(Item coordinate records)

=======

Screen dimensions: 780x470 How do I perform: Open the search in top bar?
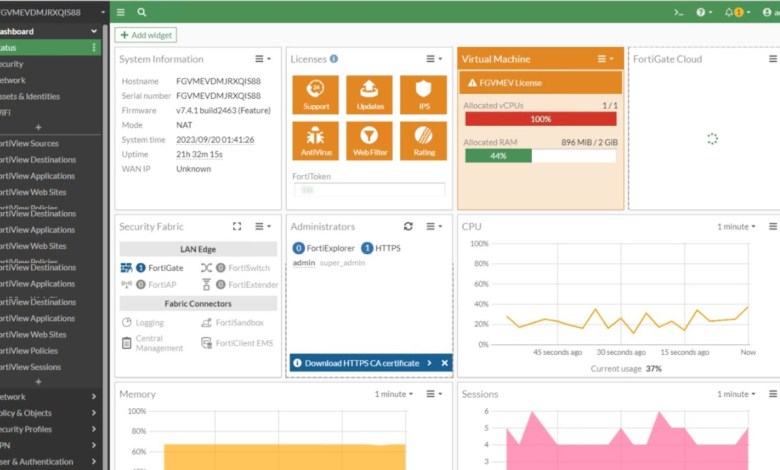click(x=142, y=12)
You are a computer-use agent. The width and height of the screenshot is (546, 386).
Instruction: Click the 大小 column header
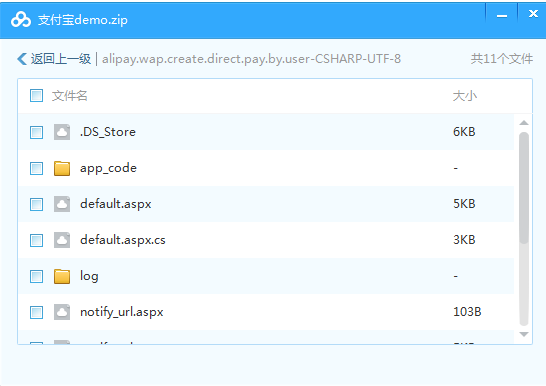click(x=465, y=95)
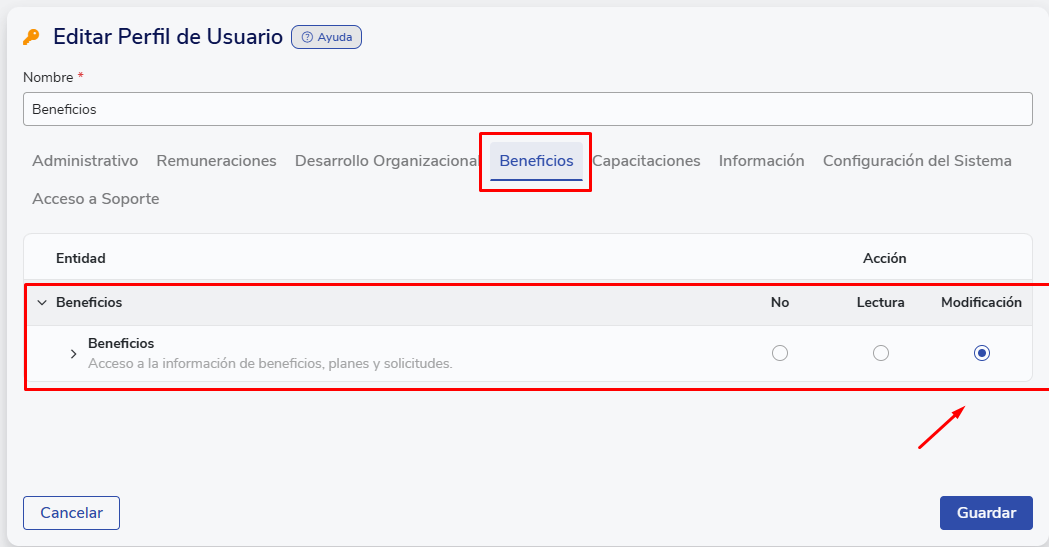Screen dimensions: 1049x547
Task: Click the Beneficios access description text
Action: pyautogui.click(x=270, y=364)
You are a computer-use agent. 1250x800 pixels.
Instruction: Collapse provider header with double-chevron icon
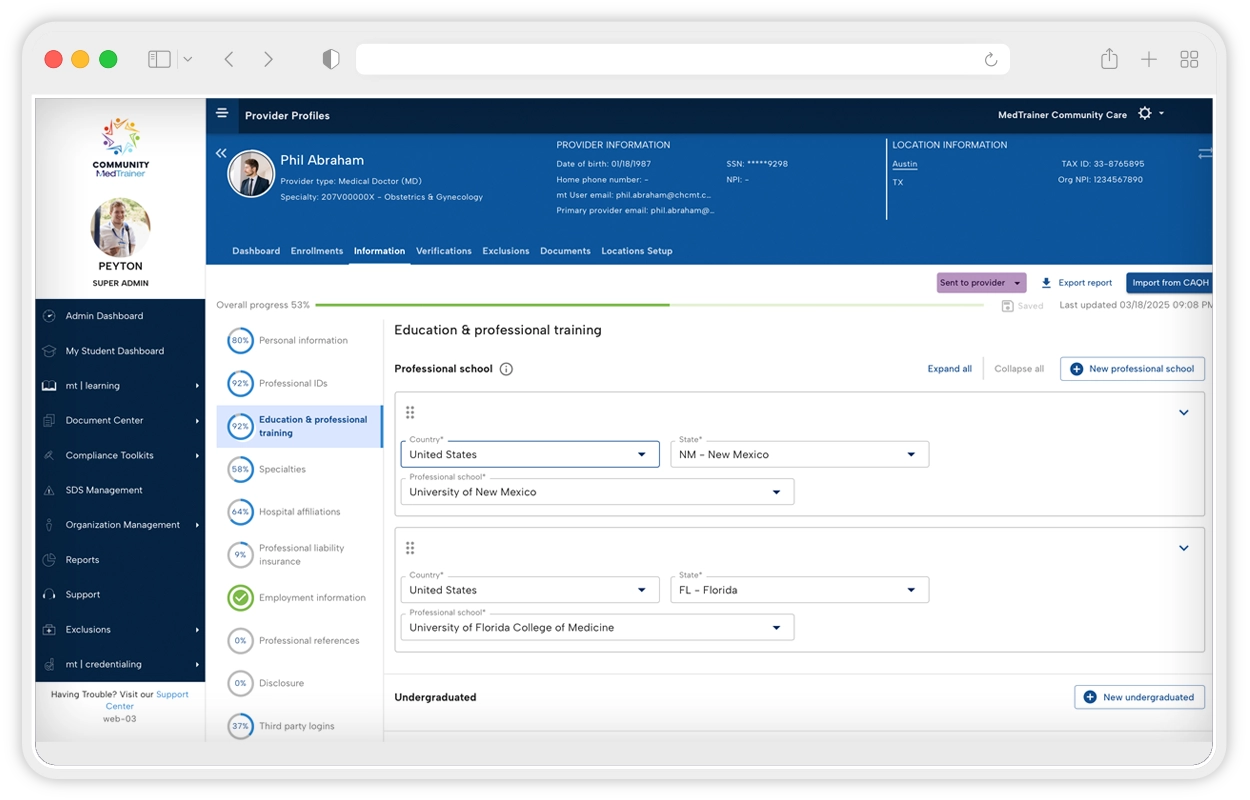click(221, 153)
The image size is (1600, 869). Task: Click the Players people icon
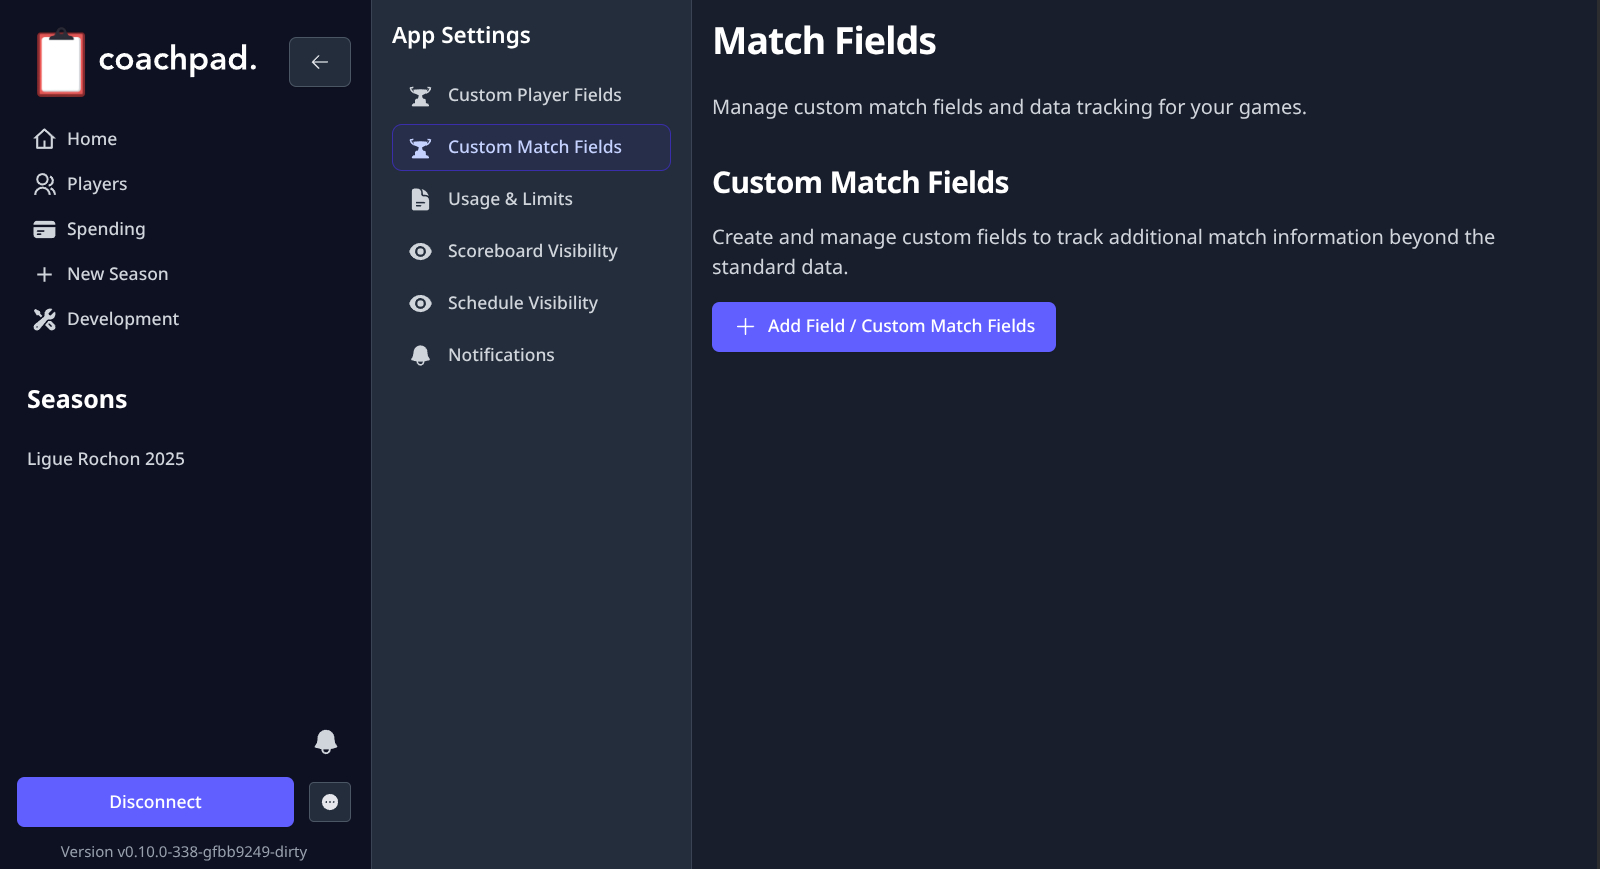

=======

### [WORK TO COMPLETE]
Convert every line of the records above into a numbered list, omitting blank lines and leaving the pictures out.

### [ANSWER FOR THIS EXERCISE]
1. Screen dimensions: 780x470 How do I perform: Open the search in top bar?
2. click(x=142, y=12)
3. You are a computer-use agent. The width and height of the screenshot is (546, 386).
4. Instruction: Click the 大小 column header
5. click(x=465, y=95)
6. Screen dimensions: 1049x547
7. Task: Click the Beneficios access description text
8. Action: pyautogui.click(x=270, y=364)
9. You are a computer-use agent. 1250x800 pixels.
10. Instruction: Collapse provider header with double-chevron icon
11. click(221, 153)
12. The image size is (1600, 869). Task: Click the Players people icon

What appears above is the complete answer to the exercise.